For additional perspective, it’s important to understand that only nine current owners had their teams during the last work stoppage of 1994-95. Then you add that 15 current owners* have taken over since 2003, when the league began a run of 17 consecutive years of unprecedented revenue growth. Hell, revenue increased by 43% from 2012-19 alone.
There were eight teams purchased from 2006-12, nearly the same number as those who were still around from the bad old days of the mid-90s. Five of those teams, including the Cubs, were purchased in 2009 or later. What I’m driving at is that you’ve got a group of folks who woke up on third thinking they hit a triple after most of them had already grown up eating with silver spoons. All they’ve ever known is wild, and wildly disproportionate, revenue and asset growth.
We could take it even further to look at how a good number of those teams still under the same ownership from the last strike are merely in the same family. The people running those teams aren’t the same as they were 30 years ago, though it’s at least mildly interesting that the notoriously frugal and abrasive Jerry Reinsdorf is reportedly not stirring this particular drink.

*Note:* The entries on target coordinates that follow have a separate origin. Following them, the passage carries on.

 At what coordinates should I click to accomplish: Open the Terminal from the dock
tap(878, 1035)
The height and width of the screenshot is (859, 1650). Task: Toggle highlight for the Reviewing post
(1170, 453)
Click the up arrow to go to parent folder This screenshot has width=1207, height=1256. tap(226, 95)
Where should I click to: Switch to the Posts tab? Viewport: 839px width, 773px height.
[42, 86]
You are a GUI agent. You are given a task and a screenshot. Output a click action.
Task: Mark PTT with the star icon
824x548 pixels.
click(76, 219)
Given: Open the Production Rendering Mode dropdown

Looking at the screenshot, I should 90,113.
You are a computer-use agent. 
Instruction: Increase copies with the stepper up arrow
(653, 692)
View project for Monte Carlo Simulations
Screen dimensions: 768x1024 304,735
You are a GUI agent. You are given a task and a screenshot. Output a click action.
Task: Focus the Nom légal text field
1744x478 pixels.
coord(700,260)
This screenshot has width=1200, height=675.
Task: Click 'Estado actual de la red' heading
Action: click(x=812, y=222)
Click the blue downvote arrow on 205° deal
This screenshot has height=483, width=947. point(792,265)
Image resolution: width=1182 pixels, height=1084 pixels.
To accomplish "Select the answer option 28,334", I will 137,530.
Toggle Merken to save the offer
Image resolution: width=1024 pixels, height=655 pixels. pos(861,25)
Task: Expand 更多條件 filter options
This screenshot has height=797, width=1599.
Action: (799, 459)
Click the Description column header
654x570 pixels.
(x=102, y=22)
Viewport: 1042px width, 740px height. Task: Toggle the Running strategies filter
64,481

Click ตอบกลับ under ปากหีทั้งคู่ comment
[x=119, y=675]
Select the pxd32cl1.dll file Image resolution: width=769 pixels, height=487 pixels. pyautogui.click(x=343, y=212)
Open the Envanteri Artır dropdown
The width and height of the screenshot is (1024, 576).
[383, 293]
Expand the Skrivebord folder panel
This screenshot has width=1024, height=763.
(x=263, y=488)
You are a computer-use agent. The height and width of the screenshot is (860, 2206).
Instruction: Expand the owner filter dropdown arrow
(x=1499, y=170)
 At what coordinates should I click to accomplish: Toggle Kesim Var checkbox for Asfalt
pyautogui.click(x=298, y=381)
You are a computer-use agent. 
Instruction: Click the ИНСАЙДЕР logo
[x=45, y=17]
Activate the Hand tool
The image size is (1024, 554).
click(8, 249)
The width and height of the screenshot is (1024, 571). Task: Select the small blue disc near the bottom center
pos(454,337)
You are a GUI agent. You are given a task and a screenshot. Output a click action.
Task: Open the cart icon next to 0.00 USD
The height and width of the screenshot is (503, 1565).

So let’s break this down quickly and get out of here since I know one or two of you have better things to do with the coming weekend. The owners’ primary goal is asset appreciation, not stewardship of a sport, and most of those owners have never experienced true labor strife. At least half of them had never even dealt with a prolonged dip or stagnation in league revenues during their tenure, so there’s an expectation that hardship is little more than eight letters arranged just so.
Given the nature of this group, I’m growing ever more pessimistic that a deal can get done in time for us to have regular season baseball prior to mid-May. Even then, I fear the players will end up accepting an arrangement that leaves them stewing in further acrimony for the next five years. I just really hope I’m wrong.
*Steve Cohen of the Mets is actually an outlier there because he bought his team during the pandemic, but even COVID didn’t hurt franchise values. For all his warts, Cohen is also a potential change agent because his extreme wealth dwarfs that of his colleagues and allows him to spend with little or no regard for penalties. That scares some other owners.